• **SOURCE PASSAGE**
▼▼▼

“Black Wednesday” [19 January 1907]

[Editor: An article about the Victorian financial and political crisis of 1878, known as “Black Wednesday”. Published in The Barrier Miner, 19 January 1907.]

“Black Wednesday.”

Twenty-nine years ago.

Wednesday, January 9, was the anniversary of the day which has long been known in the political history of Victoria as “Black Wednesday.” On Tuesday evening, January 8, 1878, a Government “Gazette” Extraordinary was issued, containing notices of the dismissal of a great many of the leading members of the Public Service in nearly all departments. The public, however, was ignorant of what had been done until the morning papers appeared on Wednesday, January 9, 1878, and hence it was that the late Mr. Service, a few days later, in referring bitterly to the action of the Government, spoke of the day as “Black Wednesday” in the history of the colony. That name has clung to it ever since.

▲▲▲

• **RECORDED INFORMATION**

▼▼▼

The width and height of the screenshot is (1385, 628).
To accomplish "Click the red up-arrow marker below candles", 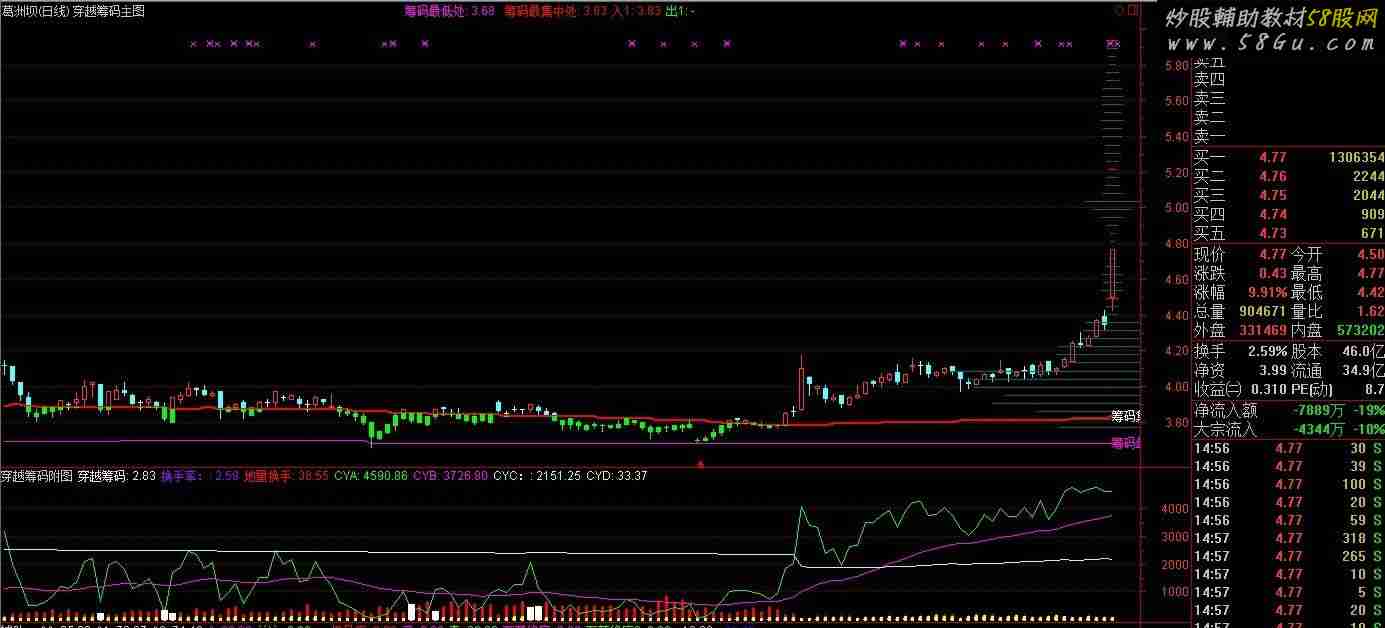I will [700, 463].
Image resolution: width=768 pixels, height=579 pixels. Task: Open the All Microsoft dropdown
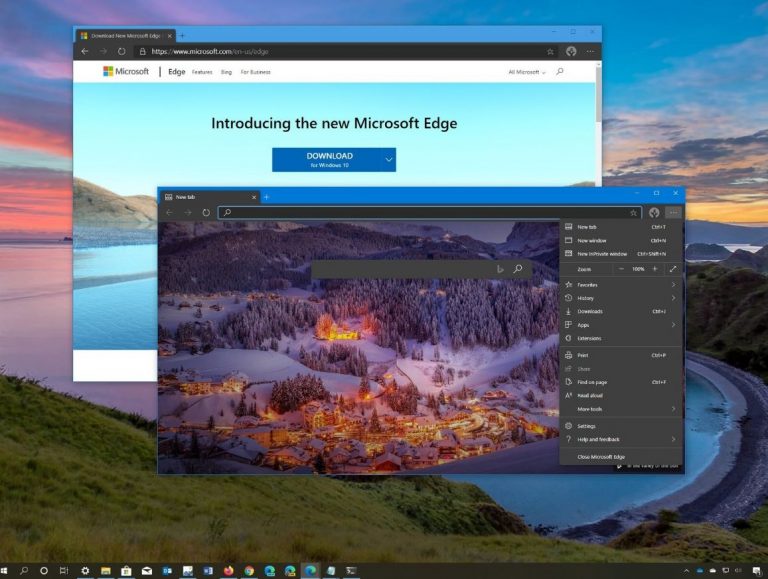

▲▲▲

• **TASK REQUIREMENTS**
From the article on Black Wednesday, copy the passage starting at "[Editor: An article" and ending at "it ever since.".

• **TASK OUTPUT**
[Editor: An article about the Victorian financial and political crisis of 1878, known as “Black Wednesday”. Published in The Barrier Miner, 19 January 1907.]

“Black Wednesday.”

Twenty-nine years ago.

Wednesday, January 9, was the anniversary of the day which has long been known in the political history of Victoria as “Black Wednesday.” On Tuesday evening, January 8, 1878, a Government “Gazette” Extraordinary was issued, containing notices of the dismissal of a great many of the leading members of the Public Service in nearly all departments. The public, however, was ignorant of what had been done until the morning papers appeared on Wednesday, January 9, 1878, and hence it was that the late Mr. Service, a few days later, in referring bitterly to the action of the Government, spoke of the day as “Black Wednesday” in the history of the colony. That name has clung to it ever since.